**ACTIVITY**
The exercise calls for every entry that follows to be repeated exactly.

Stored data entries:
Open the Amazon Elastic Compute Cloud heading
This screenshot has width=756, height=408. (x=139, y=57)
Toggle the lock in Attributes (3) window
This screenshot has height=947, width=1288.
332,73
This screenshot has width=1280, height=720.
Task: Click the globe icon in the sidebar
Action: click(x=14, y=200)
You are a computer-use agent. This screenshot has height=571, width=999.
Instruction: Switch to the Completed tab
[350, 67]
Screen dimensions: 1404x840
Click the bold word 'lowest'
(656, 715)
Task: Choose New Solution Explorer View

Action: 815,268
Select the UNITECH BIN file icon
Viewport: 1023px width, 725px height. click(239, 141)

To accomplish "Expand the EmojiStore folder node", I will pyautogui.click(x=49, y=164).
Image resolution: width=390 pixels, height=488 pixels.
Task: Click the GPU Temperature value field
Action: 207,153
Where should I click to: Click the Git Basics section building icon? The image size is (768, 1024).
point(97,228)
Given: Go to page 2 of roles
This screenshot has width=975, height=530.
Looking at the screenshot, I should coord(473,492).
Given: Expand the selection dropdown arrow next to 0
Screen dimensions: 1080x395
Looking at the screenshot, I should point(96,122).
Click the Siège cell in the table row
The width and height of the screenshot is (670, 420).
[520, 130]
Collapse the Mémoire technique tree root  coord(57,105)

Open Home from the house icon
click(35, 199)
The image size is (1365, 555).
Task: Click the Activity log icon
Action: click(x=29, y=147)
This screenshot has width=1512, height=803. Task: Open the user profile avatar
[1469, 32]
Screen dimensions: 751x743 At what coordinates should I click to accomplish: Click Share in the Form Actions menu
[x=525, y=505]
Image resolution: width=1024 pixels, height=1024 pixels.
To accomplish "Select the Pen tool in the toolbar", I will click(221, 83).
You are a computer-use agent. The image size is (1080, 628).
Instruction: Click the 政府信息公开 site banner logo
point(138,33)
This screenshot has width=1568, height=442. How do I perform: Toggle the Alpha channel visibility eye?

**WRITTEN RESPONSE**
Open the Amazon Elastic Compute Cloud heading
This screenshot has width=756, height=408. (x=139, y=57)
Toggle the lock in Attributes (3) window
This screenshot has height=947, width=1288.
332,73
This screenshot has width=1280, height=720.
Task: Click the globe icon in the sidebar
Action: click(x=14, y=200)
You are a computer-use agent. This screenshot has height=571, width=999.
Instruction: Switch to the Completed tab
[350, 67]
Screen dimensions: 1404x840
Click the bold word 'lowest'
(656, 715)
Task: Choose New Solution Explorer View

Action: 815,268
Select the UNITECH BIN file icon
Viewport: 1023px width, 725px height. click(239, 141)

To accomplish "Expand the EmojiStore folder node", I will pyautogui.click(x=49, y=164).
Image resolution: width=390 pixels, height=488 pixels.
Task: Click the GPU Temperature value field
Action: 207,153
Where should I click to: Click the Git Basics section building icon? The image size is (768, 1024).
point(97,228)
Given: Go to page 2 of roles
This screenshot has width=975, height=530.
Looking at the screenshot, I should coord(473,492).
Given: Expand the selection dropdown arrow next to 0
Screen dimensions: 1080x395
Looking at the screenshot, I should point(96,122).
Click the Siège cell in the table row
The width and height of the screenshot is (670, 420).
[520, 130]
Collapse the Mémoire technique tree root  coord(57,105)

Open Home from the house icon
click(35, 199)
The image size is (1365, 555).
Task: Click the Activity log icon
Action: click(x=29, y=147)
This screenshot has width=1512, height=803. Task: Open the user profile avatar
[1469, 32]
Screen dimensions: 751x743 At what coordinates should I click to accomplish: Click Share in the Form Actions menu
[x=525, y=505]
Image resolution: width=1024 pixels, height=1024 pixels.
To accomplish "Select the Pen tool in the toolbar", I will click(221, 83).
You are a computer-use agent. The image size is (1080, 628).
Instruction: Click the 政府信息公开 site banner logo
point(138,33)
This screenshot has width=1568, height=442. How do I perform: Toggle the Alpha channel visibility eye?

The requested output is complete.